Provided data:
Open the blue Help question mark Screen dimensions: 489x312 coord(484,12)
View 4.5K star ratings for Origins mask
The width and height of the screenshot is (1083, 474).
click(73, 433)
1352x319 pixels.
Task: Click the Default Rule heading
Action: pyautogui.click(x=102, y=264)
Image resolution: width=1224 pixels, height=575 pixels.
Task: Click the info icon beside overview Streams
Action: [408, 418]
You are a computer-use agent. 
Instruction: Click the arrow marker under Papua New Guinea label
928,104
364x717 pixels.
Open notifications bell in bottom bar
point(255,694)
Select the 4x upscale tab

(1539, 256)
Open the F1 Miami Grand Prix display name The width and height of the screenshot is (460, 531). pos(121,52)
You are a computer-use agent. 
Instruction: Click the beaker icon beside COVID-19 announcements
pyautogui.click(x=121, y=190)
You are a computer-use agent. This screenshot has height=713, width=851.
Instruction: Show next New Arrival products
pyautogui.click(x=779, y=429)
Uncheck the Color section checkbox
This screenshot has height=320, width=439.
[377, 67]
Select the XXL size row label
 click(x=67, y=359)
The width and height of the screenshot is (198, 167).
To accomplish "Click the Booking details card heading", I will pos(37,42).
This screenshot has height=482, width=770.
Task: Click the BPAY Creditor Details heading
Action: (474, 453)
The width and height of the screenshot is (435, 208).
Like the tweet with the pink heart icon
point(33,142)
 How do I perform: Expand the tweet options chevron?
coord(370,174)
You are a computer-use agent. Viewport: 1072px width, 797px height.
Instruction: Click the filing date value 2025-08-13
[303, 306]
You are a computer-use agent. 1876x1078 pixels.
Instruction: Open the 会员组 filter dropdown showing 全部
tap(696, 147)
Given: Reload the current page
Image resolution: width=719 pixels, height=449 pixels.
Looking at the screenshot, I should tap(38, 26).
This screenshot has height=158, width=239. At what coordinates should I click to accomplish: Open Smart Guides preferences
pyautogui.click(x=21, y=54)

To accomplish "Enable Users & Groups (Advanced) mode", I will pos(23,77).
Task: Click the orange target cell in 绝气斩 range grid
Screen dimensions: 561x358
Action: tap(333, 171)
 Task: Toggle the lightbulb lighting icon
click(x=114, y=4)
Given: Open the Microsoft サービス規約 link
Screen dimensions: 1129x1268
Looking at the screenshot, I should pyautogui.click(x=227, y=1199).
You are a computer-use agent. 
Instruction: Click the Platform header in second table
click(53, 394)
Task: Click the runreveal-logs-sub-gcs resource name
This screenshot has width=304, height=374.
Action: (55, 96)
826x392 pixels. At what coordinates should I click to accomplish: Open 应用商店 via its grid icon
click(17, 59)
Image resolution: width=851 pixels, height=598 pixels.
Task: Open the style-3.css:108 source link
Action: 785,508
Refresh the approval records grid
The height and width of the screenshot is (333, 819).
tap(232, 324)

Stated problem:
Write out every one of the rows above again, word for word and in the same order.

Answer to this exercise:
Open the blue Help question mark Screen dimensions: 489x312 coord(484,12)
View 4.5K star ratings for Origins mask
The width and height of the screenshot is (1083, 474).
click(73, 433)
1352x319 pixels.
Task: Click the Default Rule heading
Action: pyautogui.click(x=102, y=264)
Image resolution: width=1224 pixels, height=575 pixels.
Task: Click the info icon beside overview Streams
Action: [408, 418]
You are a computer-use agent. 
Instruction: Click the arrow marker under Papua New Guinea label
928,104
364x717 pixels.
Open notifications bell in bottom bar
point(255,694)
Select the 4x upscale tab

(1539, 256)
Open the F1 Miami Grand Prix display name The width and height of the screenshot is (460, 531). pos(121,52)
You are a computer-use agent. 
Instruction: Click the beaker icon beside COVID-19 announcements
pyautogui.click(x=121, y=190)
You are a computer-use agent. This screenshot has height=713, width=851.
Instruction: Show next New Arrival products
pyautogui.click(x=779, y=429)
Uncheck the Color section checkbox
This screenshot has height=320, width=439.
[377, 67]
Select the XXL size row label
 click(x=67, y=359)
The width and height of the screenshot is (198, 167).
To accomplish "Click the Booking details card heading", I will pos(37,42).
This screenshot has height=482, width=770.
Task: Click the BPAY Creditor Details heading
Action: (474, 453)
The width and height of the screenshot is (435, 208).
Like the tweet with the pink heart icon
point(33,142)
 How do I perform: Expand the tweet options chevron?
coord(370,174)
You are a computer-use agent. Viewport: 1072px width, 797px height.
Instruction: Click the filing date value 2025-08-13
[303, 306]
You are a computer-use agent. 1876x1078 pixels.
Instruction: Open the 会员组 filter dropdown showing 全部
tap(696, 147)
Given: Reload the current page
Image resolution: width=719 pixels, height=449 pixels.
Looking at the screenshot, I should tap(38, 26).
This screenshot has height=158, width=239. At what coordinates should I click to accomplish: Open Smart Guides preferences
pyautogui.click(x=21, y=54)

To accomplish "Enable Users & Groups (Advanced) mode", I will pos(23,77).
Task: Click the orange target cell in 绝气斩 range grid
Screen dimensions: 561x358
Action: tap(333, 171)
 Task: Toggle the lightbulb lighting icon
click(x=114, y=4)
Given: Open the Microsoft サービス規約 link
Screen dimensions: 1129x1268
Looking at the screenshot, I should pyautogui.click(x=227, y=1199).
You are a computer-use agent. 
Instruction: Click the Platform header in second table
click(53, 394)
Task: Click the runreveal-logs-sub-gcs resource name
This screenshot has width=304, height=374.
Action: (55, 96)
826x392 pixels. At what coordinates should I click to accomplish: Open 应用商店 via its grid icon
click(17, 59)
Image resolution: width=851 pixels, height=598 pixels.
Task: Open the style-3.css:108 source link
Action: 785,508
Refresh the approval records grid
The height and width of the screenshot is (333, 819).
tap(232, 324)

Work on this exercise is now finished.